Transcribe all of the records precisely as they are presented.

[[ DATA SUPPLIED, beginning ]]

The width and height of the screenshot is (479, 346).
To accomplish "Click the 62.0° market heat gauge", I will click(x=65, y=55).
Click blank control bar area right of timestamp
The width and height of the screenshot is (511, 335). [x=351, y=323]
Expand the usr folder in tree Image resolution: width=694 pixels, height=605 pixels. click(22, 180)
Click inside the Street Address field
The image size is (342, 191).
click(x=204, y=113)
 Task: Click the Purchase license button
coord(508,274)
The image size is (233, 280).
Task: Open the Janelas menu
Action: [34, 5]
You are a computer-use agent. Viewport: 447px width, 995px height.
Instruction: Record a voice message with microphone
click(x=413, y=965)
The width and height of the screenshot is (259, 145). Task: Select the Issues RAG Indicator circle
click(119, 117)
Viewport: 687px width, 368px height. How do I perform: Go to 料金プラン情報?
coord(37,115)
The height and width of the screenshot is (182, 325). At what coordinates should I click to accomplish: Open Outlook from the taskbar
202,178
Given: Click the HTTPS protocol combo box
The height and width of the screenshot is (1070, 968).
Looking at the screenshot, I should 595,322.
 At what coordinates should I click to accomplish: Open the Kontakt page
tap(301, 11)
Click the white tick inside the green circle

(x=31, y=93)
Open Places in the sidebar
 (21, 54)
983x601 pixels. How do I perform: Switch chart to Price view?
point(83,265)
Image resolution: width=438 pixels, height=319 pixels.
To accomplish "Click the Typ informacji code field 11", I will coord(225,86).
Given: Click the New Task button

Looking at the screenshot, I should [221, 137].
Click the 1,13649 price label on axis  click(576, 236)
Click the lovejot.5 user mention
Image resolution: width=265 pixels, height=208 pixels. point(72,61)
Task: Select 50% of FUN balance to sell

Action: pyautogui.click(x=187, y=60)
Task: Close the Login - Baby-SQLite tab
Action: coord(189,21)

[[ DATA SUPPLIED, end ]]

_SOLUTION:_
The width and height of the screenshot is (479, 346).
To accomplish "Click the 62.0° market heat gauge", I will click(x=65, y=55).
Click blank control bar area right of timestamp
The width and height of the screenshot is (511, 335). [x=351, y=323]
Expand the usr folder in tree Image resolution: width=694 pixels, height=605 pixels. click(22, 180)
Click inside the Street Address field
The image size is (342, 191).
click(x=204, y=113)
 Task: Click the Purchase license button
coord(508,274)
The image size is (233, 280).
Task: Open the Janelas menu
Action: [34, 5]
You are a computer-use agent. Viewport: 447px width, 995px height.
Instruction: Record a voice message with microphone
click(x=413, y=965)
The width and height of the screenshot is (259, 145). Task: Select the Issues RAG Indicator circle
click(119, 117)
Viewport: 687px width, 368px height. How do I perform: Go to 料金プラン情報?
coord(37,115)
The height and width of the screenshot is (182, 325). At what coordinates should I click to accomplish: Open Outlook from the taskbar
202,178
Given: Click the HTTPS protocol combo box
The height and width of the screenshot is (1070, 968).
Looking at the screenshot, I should 595,322.
 At what coordinates should I click to accomplish: Open the Kontakt page
tap(301, 11)
Click the white tick inside the green circle

(x=31, y=93)
Open Places in the sidebar
 (21, 54)
983x601 pixels. How do I perform: Switch chart to Price view?
point(83,265)
Image resolution: width=438 pixels, height=319 pixels.
To accomplish "Click the Typ informacji code field 11", I will coord(225,86).
Given: Click the New Task button

Looking at the screenshot, I should [221, 137].
Click the 1,13649 price label on axis  click(576, 236)
Click the lovejot.5 user mention
Image resolution: width=265 pixels, height=208 pixels. point(72,61)
Task: Select 50% of FUN balance to sell

Action: pyautogui.click(x=187, y=60)
Task: Close the Login - Baby-SQLite tab
Action: coord(189,21)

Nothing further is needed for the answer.